Мы выходим на середину, и я держусь за Биттен, чтобы не упасть. Биттен — она заводная, я понимаю, что маме именно это в ней и нравится. Огонь баба, с ней всегда весело, мамаша никогда столько не смеется, сколько при ней. Мы танцуем вальс. Вальс я ненавижу, но кое-как справляюсь. Мамаша танцует в другом конце зала с каким-то надутым датчанином лет сорока, он облапил ее своими огромными ручищами. Я начинаю вспоминать, сколько мужчин было у моей мамаши. Получается совсем мало. Когда я был маленький, у нее был постоянный хахаль, кажется, его фамилия была Франсен, он работал плотником. Франсен часто приходил к нам, а иногда и ночевать оставался. Потом он исчез, и с тех пор мамаша лишь изредка встречалась то с одним, то с другим. А сколько их было всего, я точно не знаю.

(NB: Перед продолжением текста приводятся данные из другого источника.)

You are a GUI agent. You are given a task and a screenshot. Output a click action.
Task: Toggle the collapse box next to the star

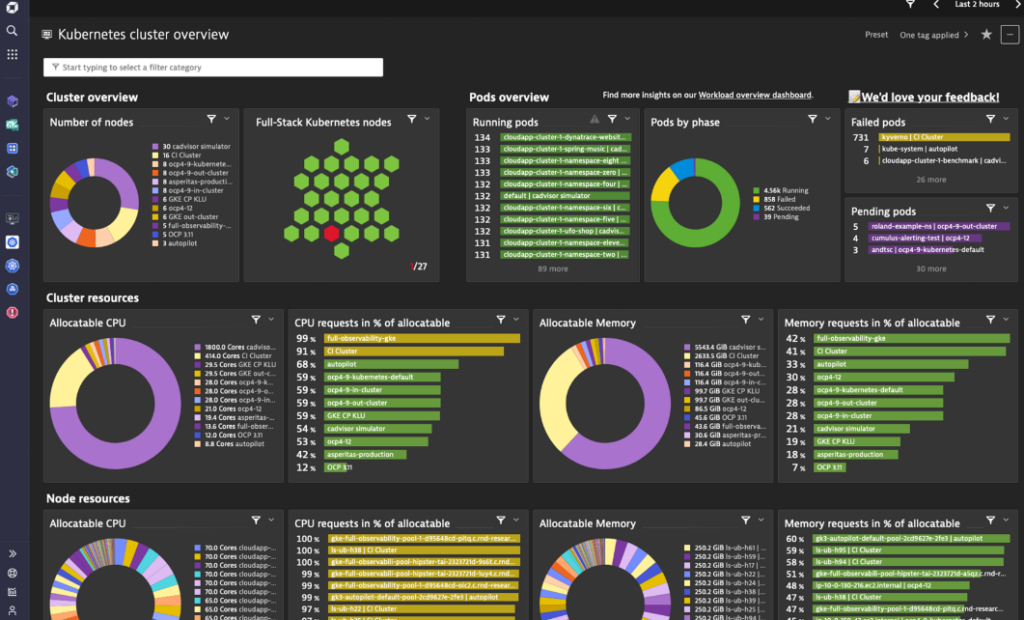1009,34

Помню только, что некоторые приходили к нам домой и утром оставались к завтраку. Но в последние годы, по-моему, ничего такого уже не было. Иной раз я даже сам предлагаю мамаше сходить проветриться, нечего ей все вечера киснуть дома. Вот они и ходят вместе, мамаша и Биттен, особенно в последнее время. Иногда Биттен ночует у нас. Однажды я проснулся от того, что она плакала в гостиной на софе, где мамаша обычно стелет ей постель. Я пошел в уборную и застал ее в ночной рубашке и всю в слезах. Мы поболтали немного, только откуда я знаю, как ее утешать. Брак у нее неудачный, мужем своим она недовольна, но развестись вроде боится, я так понял. Но баба она заводная, эта Биттен, по-моему, ей найти себе другого мужа — раз плюнуть. Одевается она стильно, сама шьет, особенно по цвету у нее все здорово получается. Перед нашим отъездом они с мамашей вместе ходили покупать себе наряды, чего они только не выискали, я прямо не узнал мамашу — другим человеком стала. На Бойне Биттен фасует для продажи холодные закуски, у них там это называется «холодная барышня», глупее названия не придумаешь, особенно для Биттен — и «барышня» к ней не подходит, а уж «холодная» тем более.